Copy the data below verbatim, from the line containing "Click the word" down to the line containing "point(72,50)", both included, and omit the pictures.

----- SOURCE MATERIAL

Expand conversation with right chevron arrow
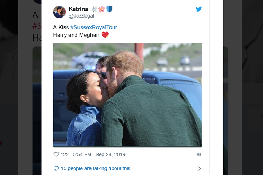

----------
----- SOURCE MATERIAL

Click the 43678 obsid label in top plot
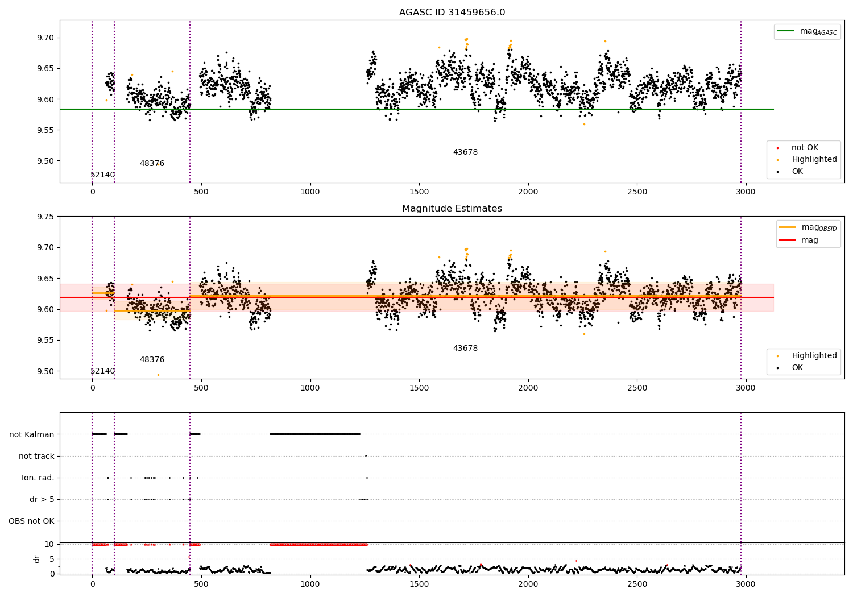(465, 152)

----------
----- SOURCE MATERIAL

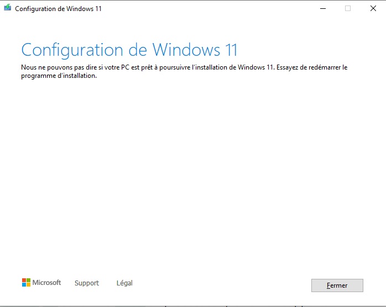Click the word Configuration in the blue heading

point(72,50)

----------

▶ _EXERCISE RESULT_
Click the word Configuration in the blue heading

point(72,50)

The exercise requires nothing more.